▶ Work required
Write the next part of the forum thread about different run times with Numba's @jit decorator, starting after its last line.

— begin Text section —

Why am i getting different performance speeds for the "same" decorator?


I am using just the @jit decorator and getting the warning “Compilation is falling back to object mode WITH looplifting enabled etc”

I run again and get a good run time 0.037s.

I like the object mode with loop lifting enabled because my function has some python types that I need but also a loop that can be optimized.

So to get rid of the warning I decorated my function with @jit(forceobj=True, looplift=True), I was expecting the same time but I get 0.167s. Why is the speed reduced is Numba not doing the same thing?

Any help would be greatly appreciated.

— end Text section —
— begin Recorded information —

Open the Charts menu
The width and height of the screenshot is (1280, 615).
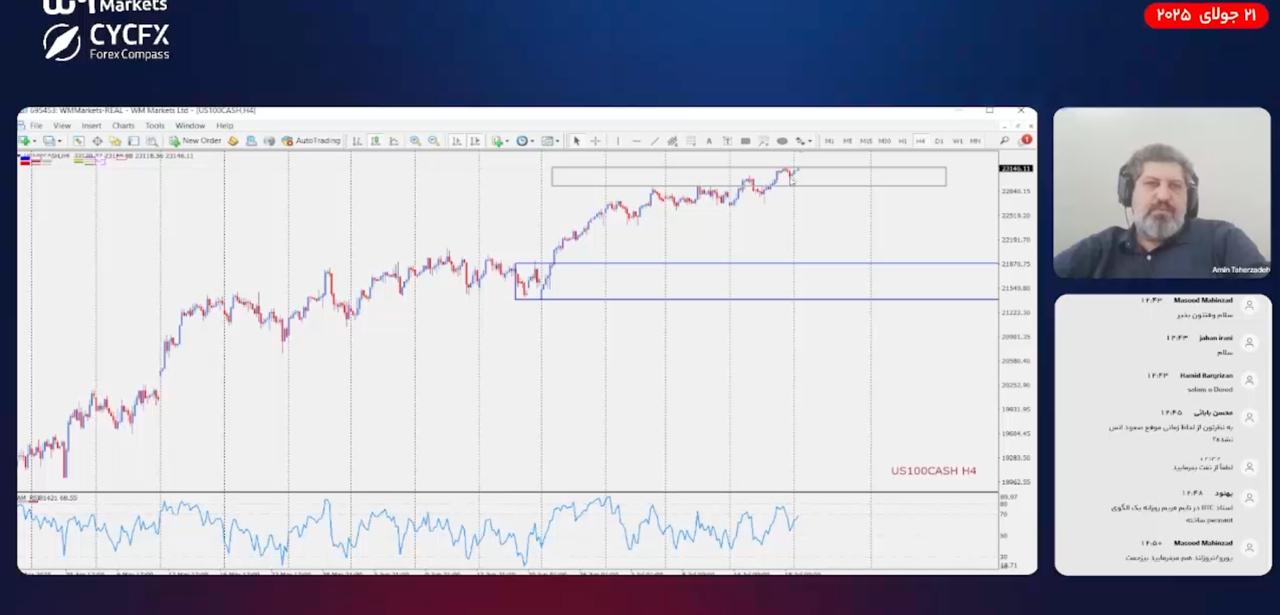(x=123, y=126)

— end Recorded information —

▶ Exercise output
When profiling jit decorated functions the first run is always significantly slower than subsequent runs. This is because Numba will compile the function on the first run and this can take some time. Only on the second call, does the compiled function execute:

In [1]: import numba as nb

In [2]: @nb.njit
   ...: def foo():
   ...:     acc = 0.0
   ...:     for i in range(1000000):
   ...:         acc += i
   ...:     return i

In [3]: %time foo()
CPU times: user 135 ms, sys: 32.5 ms, total: 168 ms
Wall time: 211 ms
Out[3]: 999999

In [4]: %time foo()
CPU times: user 91 µs, sys: 1 µs, total: 92 µs
Wall time: 92.3 µs
Out[4]: 999999
1 Like


Thank you for replying to my query.
Yes I was aware of the compilation time so I know it is not that.

def kernel(zr, zi, cr, ci, lim, cutoff):
    count = 0
    while ((zr*zr + zi*zi) < (lim*lim)) and count < cutoff:
        zr, zi = zr * zr - zi * zi + cr, 2 * zr * zi + ci
        count += 1
    return count
kernel_njit = njit()(kernel)
def plot_mandel(mandel):
def compute_mandel_py(cr, ci, N, bound=1.0, lim=1000.0, cutoff=1e6):
    mandel = np.empty((N, N), dtype=int)
    grid_x = np.linspace(-bound, bound, N)
    t0 = time.time()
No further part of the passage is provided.